SAINTS were being run on “faith and hope” as long ago as the summer of 2006, the Daily Echo can reveal.

The Michael Wilde regime were aware that ‘distress disposals’ – ie, selling star players – was inevitable if outside investment was not brought in to the club.

Rupert Lowe has claimed the club had money in the bank when he and his board supporters resigned in June that year.

The Wilde regime spent almost £6m in a matter of weeks bringing in new players to boost manager George Burley’s squad.

But that spree only put the club into extra debt they could not afford without fresh investment.

The Echo understands that the club’s PLC board were told on September 1 2006 that the financial situation was grim.

Chief executive Jim Hone’s report to the board made it clear investment was crucial otherwise staff redundacies were inevitable as well.

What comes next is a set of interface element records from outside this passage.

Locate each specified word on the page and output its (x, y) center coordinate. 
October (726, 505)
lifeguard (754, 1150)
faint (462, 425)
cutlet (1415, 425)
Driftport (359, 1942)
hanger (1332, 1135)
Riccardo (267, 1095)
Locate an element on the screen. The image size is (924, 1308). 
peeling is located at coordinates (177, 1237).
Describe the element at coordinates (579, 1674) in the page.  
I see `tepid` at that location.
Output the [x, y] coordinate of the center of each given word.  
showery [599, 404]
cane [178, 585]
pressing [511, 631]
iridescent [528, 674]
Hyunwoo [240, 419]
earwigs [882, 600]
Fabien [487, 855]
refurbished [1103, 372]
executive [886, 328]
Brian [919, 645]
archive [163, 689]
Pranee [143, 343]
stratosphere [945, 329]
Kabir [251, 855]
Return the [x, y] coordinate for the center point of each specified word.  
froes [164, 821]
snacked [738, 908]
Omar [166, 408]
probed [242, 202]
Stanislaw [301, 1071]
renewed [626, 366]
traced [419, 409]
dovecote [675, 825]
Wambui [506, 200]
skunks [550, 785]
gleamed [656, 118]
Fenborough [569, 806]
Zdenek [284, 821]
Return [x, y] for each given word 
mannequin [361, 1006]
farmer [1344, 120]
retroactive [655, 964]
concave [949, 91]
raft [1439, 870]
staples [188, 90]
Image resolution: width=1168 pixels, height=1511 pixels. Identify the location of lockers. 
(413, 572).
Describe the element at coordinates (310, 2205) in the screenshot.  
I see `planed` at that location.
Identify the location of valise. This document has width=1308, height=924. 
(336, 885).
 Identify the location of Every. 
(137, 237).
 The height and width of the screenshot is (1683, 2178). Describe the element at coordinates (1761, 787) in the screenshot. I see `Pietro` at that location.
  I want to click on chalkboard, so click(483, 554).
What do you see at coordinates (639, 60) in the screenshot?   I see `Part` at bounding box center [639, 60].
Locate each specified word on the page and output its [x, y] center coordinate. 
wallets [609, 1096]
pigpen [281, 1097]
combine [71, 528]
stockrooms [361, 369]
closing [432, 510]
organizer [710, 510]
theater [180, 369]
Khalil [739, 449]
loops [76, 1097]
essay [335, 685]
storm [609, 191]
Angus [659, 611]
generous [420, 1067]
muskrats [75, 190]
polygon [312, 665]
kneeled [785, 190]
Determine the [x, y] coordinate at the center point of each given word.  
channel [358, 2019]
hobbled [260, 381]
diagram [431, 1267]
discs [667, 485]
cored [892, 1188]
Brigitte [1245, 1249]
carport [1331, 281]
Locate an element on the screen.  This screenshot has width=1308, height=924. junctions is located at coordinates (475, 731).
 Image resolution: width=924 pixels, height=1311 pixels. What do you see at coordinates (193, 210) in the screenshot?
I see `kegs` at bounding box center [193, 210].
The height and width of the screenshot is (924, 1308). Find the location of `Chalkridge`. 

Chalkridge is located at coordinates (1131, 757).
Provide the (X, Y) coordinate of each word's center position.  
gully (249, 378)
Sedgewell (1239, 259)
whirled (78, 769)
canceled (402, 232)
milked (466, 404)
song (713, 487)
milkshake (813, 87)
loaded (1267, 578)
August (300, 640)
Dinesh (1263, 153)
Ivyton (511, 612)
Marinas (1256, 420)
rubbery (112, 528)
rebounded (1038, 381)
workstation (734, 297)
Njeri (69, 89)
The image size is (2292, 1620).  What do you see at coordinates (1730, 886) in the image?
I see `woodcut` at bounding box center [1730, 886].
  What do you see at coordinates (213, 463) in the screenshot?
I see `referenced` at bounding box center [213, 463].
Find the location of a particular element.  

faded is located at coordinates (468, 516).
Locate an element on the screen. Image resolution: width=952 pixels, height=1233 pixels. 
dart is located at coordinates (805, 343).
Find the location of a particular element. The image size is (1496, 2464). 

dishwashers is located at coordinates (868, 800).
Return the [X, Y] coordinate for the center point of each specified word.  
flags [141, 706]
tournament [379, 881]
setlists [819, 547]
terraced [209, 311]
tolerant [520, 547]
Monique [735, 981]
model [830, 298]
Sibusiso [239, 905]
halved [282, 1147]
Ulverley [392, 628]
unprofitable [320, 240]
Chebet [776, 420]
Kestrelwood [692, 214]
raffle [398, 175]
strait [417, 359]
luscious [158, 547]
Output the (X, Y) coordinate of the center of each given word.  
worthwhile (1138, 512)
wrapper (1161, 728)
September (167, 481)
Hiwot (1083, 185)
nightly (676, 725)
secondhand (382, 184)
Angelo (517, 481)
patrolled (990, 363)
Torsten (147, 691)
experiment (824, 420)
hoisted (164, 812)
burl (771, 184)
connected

Sadly, the investment was never forthcoming and the ‘distress disposals’ duly happened.

Gareth Bale was sold in May 2007 for a downpayment of £5m to Spurs while Chris Baird and Kenywne Jones went for around £9m a few months later.

Hone’s report to the PLC board stated: “The company is presently being directed and controlled on the basis of:- ● Faith in assurances* given to the board that a ‘substantial’ level of new funding will be raised and made available to the company in the early course of the current financial year.

* Such assurances have been given by certain SLH Plc directors who have intimated to the board that they are ready and willing to commit monies to the company and/or reported to the board that they are in dialogue with external parties who are ready and willing to commit monies to the company.

● Hope that the club will win promotion into the FA Premier League (FAPL) during the course of this season.

‘In the event that substantial new funding does not materialise by May 2007 then (in the absence of a commensurate increase in the Company’s borrowing capacity), failure to win promotion into the FAPL will necessitate ‘distress disposals’ of valuable player assets for sums below true market value together with a massive reduction in labour and overhead costs, largely facilitated by staff redundancies.

‘In view of the directors’ obligations to shareholders and other stakeholders, it is not a practical proposition for the board to continue to direct and control the operations of the business on the basis described above.”

Michael Wilde was initially responsible for bringing in the much needed new investment.

Though Wilde had never publicly promised to bring in such investment, there were certainly heavy hints that he would be.

And the executive directors – Jim Hone, Lee Hoos and Ken Dulieu – would never have accepted jobs at St Mary’s if they had known Wilde would not be bringing in any investment.

There was increasing discontent among the executive directors as the months passed without any sign of investment.

Non executive directors such as Leon Crouch were also furious that no investment was forthcoming.

The end result was Wilde being voted off the PLC board in February 2007 and Hone and PLC chairman Ken Dulieu taking over the search for new investment.